Rimini – Napolitano: “Non si dà fiducia minimizzando o sdrammatizzando i nodi“. Poi un invito: “Si impone svolta per la crescita, parlare il  linguaggio della verità“. Bossi: “Bisogna vedere se l’Italia ci sarà ancora“. Berlusconi: “Ho fatto tutto quello che dovevo“.

Il monito del Capo dello Stato – Non usa mezzi termini Napolitano per descrivere la grave crisi che ha colpito il nostro paese. Le sue sono parole dure che non risparmiano il governo, colpevole di aver sottovalutato troppo la crisi.
Da quando l’Italia e il suo debito pubblico sono stati investiti da una dura crisi di fiducia e da pesanti scosse e rischi sui mercati finanziari, siamo immersi in un angoscioso presente, nell’ansia del giorno dopo, in un’obbligata e concitata ricerca di risposte urgenti“.
Così il Capo dello Stato ha aperto il suo discorso al meeting di Comunione e Liberazione aperto ieri a Rimini.
A simili condizionamenti, e al dovere di decisioni immediate non si può naturalmente sfuggire. Ma non troveremo vie d’uscita soddisfacenti e durevoli senza rivolgere la mente al passato e lo sguardo al futuro“.

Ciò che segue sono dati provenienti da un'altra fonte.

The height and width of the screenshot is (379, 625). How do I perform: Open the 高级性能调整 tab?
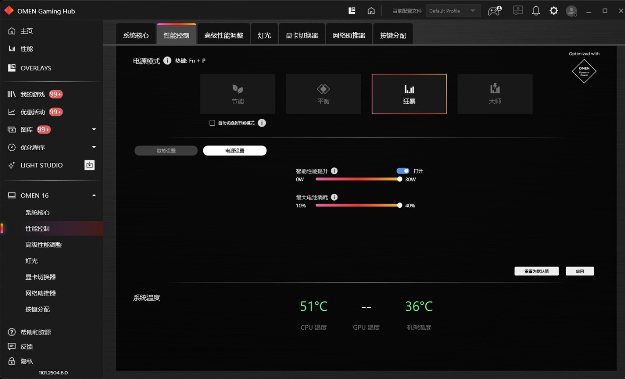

Contro la crisi, la verità –Dinanzi a fatti così inquietanti, davanti a crisi gravi, bisogna parlare il linguaggio della verità“, ha ricordato Napolitano, sottolinenando che “il linguaggio della verità non induce al pessimismo ma sollecita a reagire con coraggio e lungimiranza. Abbiamo noi, in Italia, parlato in questi tre anni il linguaggio della verità? Lo abbiamo fatto abbastanza tutti noi che abbiamo responsabilità nelle istituzioni, nella società, nelle famiglie, nei rapporti con le giovani generazioni? Stiamo attenti: dare fiducia non significa alimentare illusioni“. Poi la critica al governo: “Non si dà fiducia e non si suscitano le reazioni necessarie minimizzando o sdrammatizzando i nodi critici della realtà, ma guardandovi in faccia con intelligenza e con coraggio“.

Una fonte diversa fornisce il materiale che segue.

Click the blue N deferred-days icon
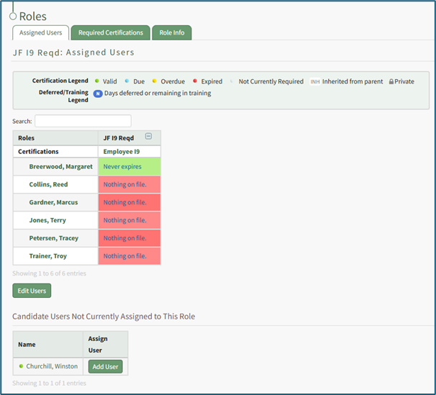The height and width of the screenshot is (395, 436). pos(98,94)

Evasione fiscale –Si tratta di fare i conti con noi stessi finalmente e in modo sistematico e risolutivo. Perché lasciare quell’abnorme fardello del debito pubblico sulle spalle delle generazioni più giovani e di quelle future significherebbe macchiarci di una vera e propria colpa storica e morale“.
E qui il Capo dello Stato lancia il suo monito: “bisogna compiere le scelte migliori attraverso un confronto davvero aperto e serio, con la massima equità come condizione di accettabilità e realizzabilità. Anche al di là della manovra oggi in discussione, e guardando alla riforma fiscale che si annuncia, occorre un impegno categorico; basta con assuefazioni e debolezze nella lotta a quell’evasione di cui l’Italia ha ancora il triste primato, nonostante apprezzabili ma troppo graduali e parziali risultati. E’ una stortura, dal punto di vista economico, legale e morale, divenuta intollerabile, da colpire senza esitare a ricorrere ad alcuno dei mezzi di accertamento e di intervento possibili“.

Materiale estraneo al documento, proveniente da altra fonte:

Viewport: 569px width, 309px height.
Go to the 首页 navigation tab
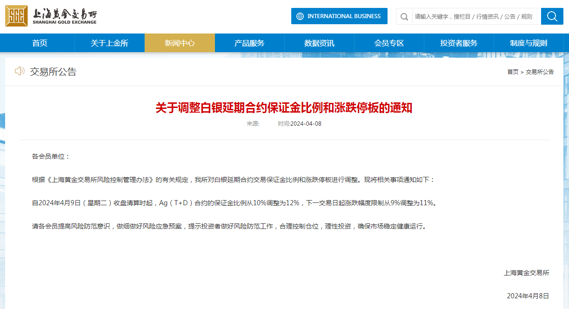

Serve una svolta – Serve una svolta“, ricorda Napolitano, “che si impone attraverso il sentiero stretto di un recupero di affidabilità dell’Italia, in primo luogo del suo debito pubblico. Non si tratta di obbedire al ricatto dei mercati finanziari, ma di fare i conti con noi stessi, in modo sistematico e risolutivo.  Il prezzo che si paga per il prevalere nella politica di logiche ed interessi di parte sta diventando insostenibile, nel momento in cui ci apprestiamo a discuterla in Parlamento nuove misure di urgenza, bisogna liberarsi da approcci angusti e strumentali“.

Ovazioni e reazioni –
Il discorso di Napolitano è stato più volte interrotto dagli applausi spontanei della folla accorsa al meeting.
Poi arrivano le parole di Bossi: “Questo è un cambiamento epocale, non è una questione Nord-Sud, bisogna vedere se l’Italia ci sarà ancora“, ha ricordato il leader del partito che praticamente da 20 anni governa questo paese.
Mentre Silvio Berlusconi torna a parlare della crisi: “Io ho fatto quello che dovevo, ora tocca al Parlamento“.